Kraus, now 85, is a slight man who relishes the arcana of tax accounting. He once dreamt of becoming a concert pianist, and he used to spend his free time rehearsing Chopin’s polonaises on his baby grand piano. During an interview in his pink-brick home in the Louisiana woods, he recalls using a different name for the novel deal he helped put together. “We called it the Flip Flop,” he says, laughing, his hands folded behind his head. “There was a loophole in the law, and we capitalized on it legitimately.”

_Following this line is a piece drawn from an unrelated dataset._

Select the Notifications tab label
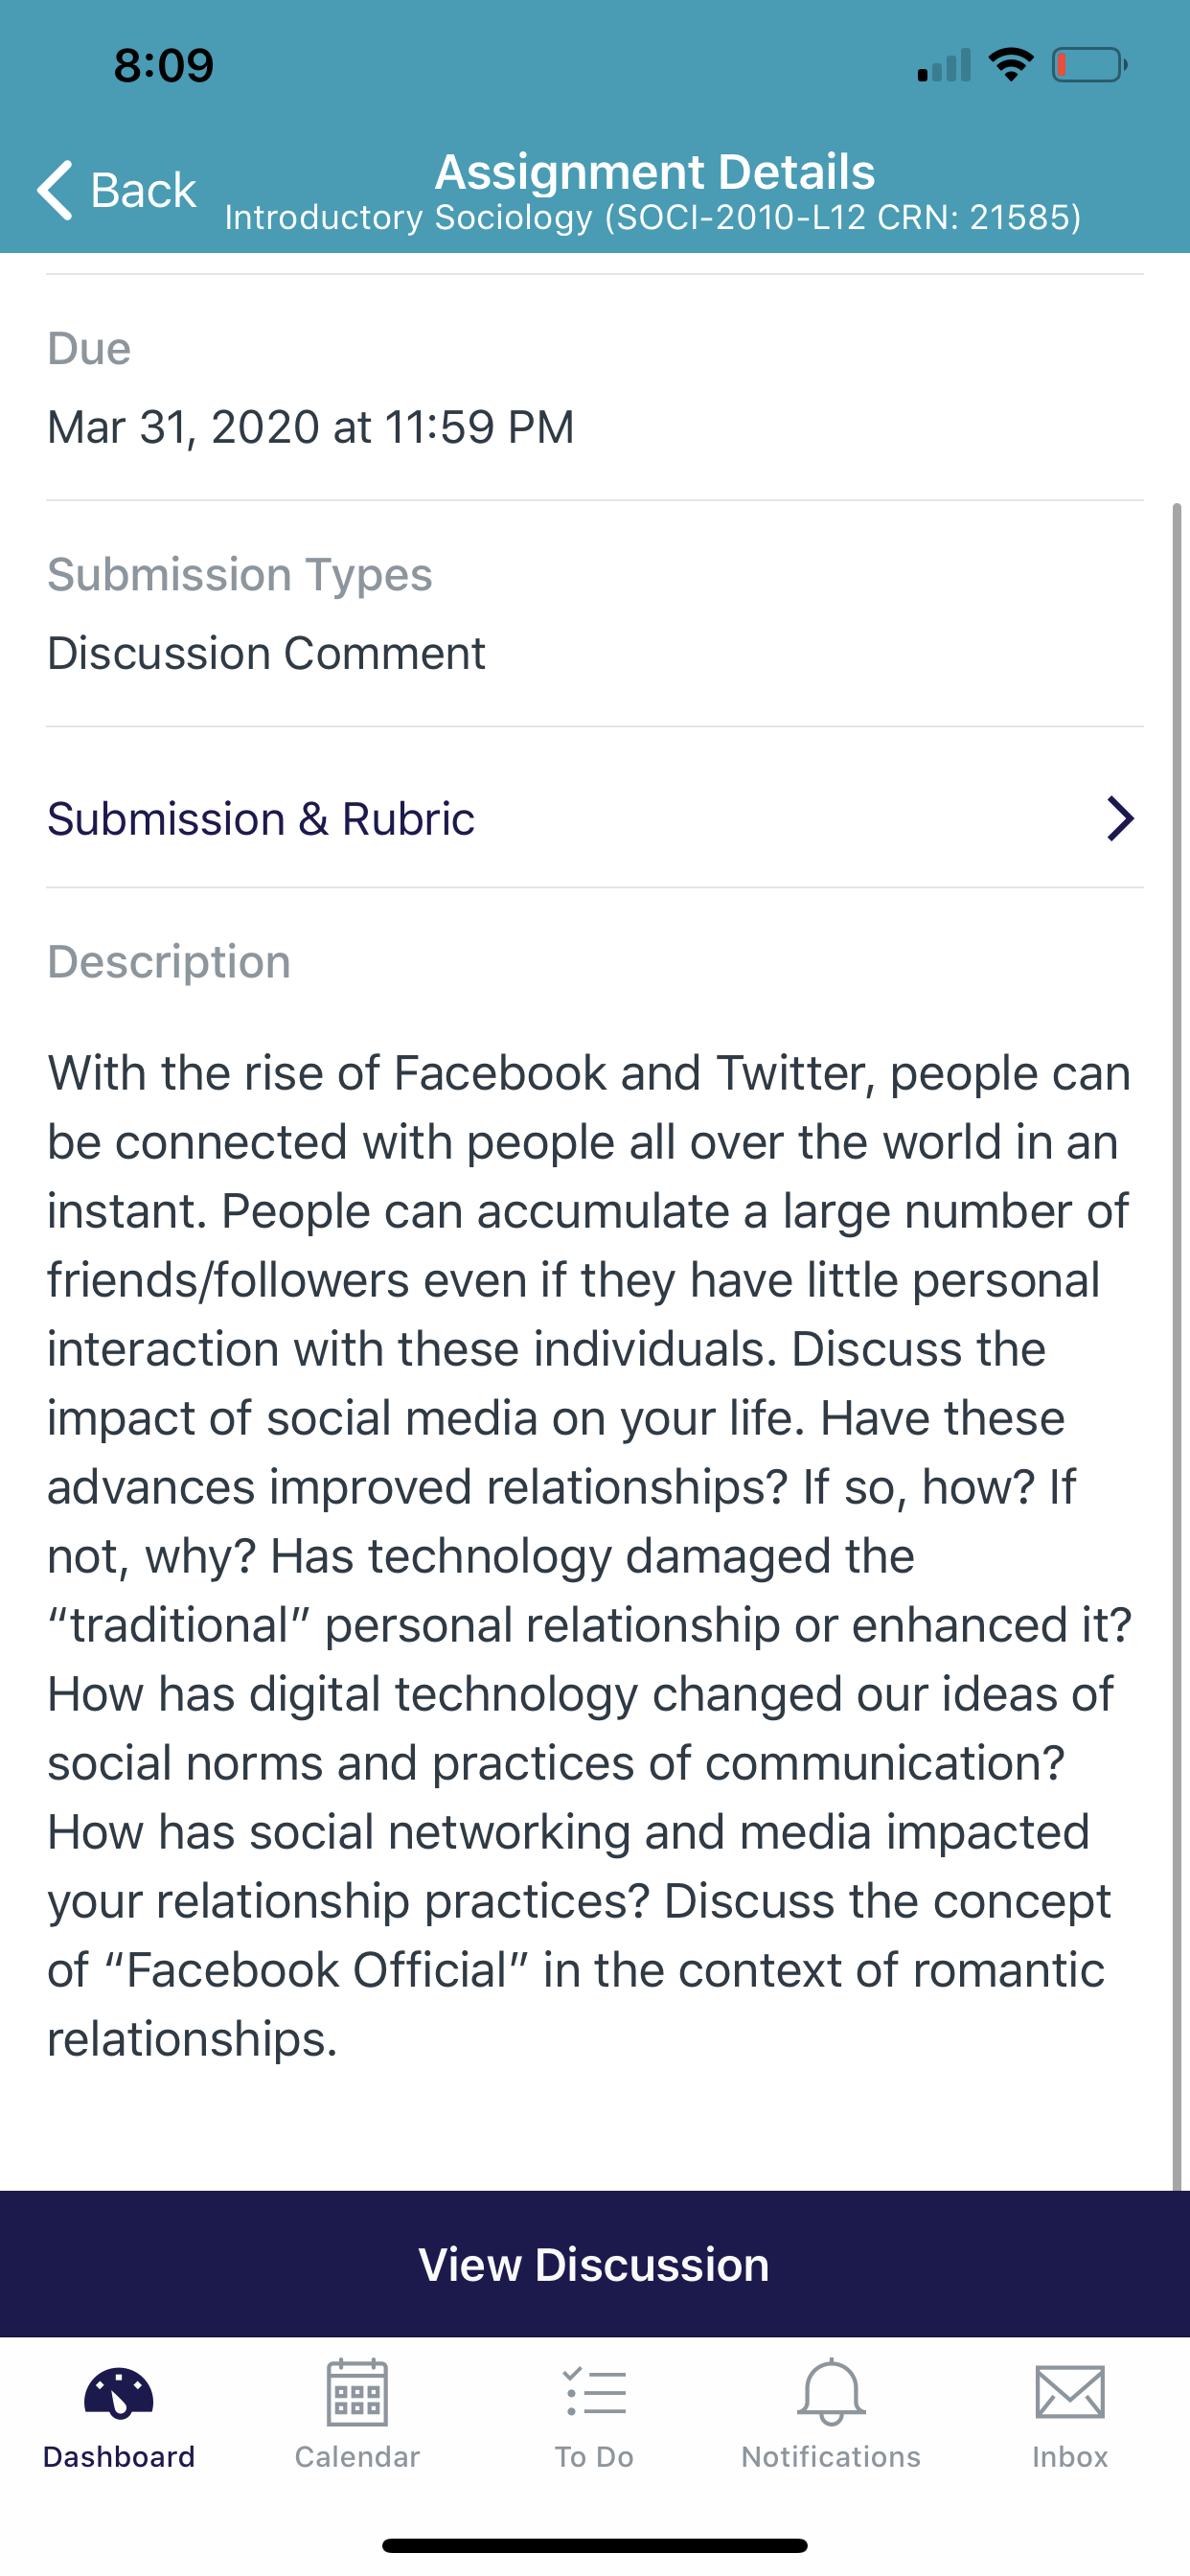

Kraus’s boss, John Lynott, McDermott’s chief financial officer at the time, says he sometimes puzzled over Carroll’s motivations. “It was always an enigma to me,” Lynott says. “We knew this guy was a Democrat, and yet he would take on the government in a New York minute over a tax issue. There was nothing liberal about his thinking as far as the tax code was concerned.”
John’s really flipped this time.
He’s surely lost his mind.
If we should do it,
I know we shall rue it.
We’ll pay interest, penalties and fines.
The McDermott team knew the deal would face resistance. Shareholders needed to approve the transaction, requiring a public announcement and a filing with the Securities and Exchange Commission, which would inevitably forward the papers to the IRS.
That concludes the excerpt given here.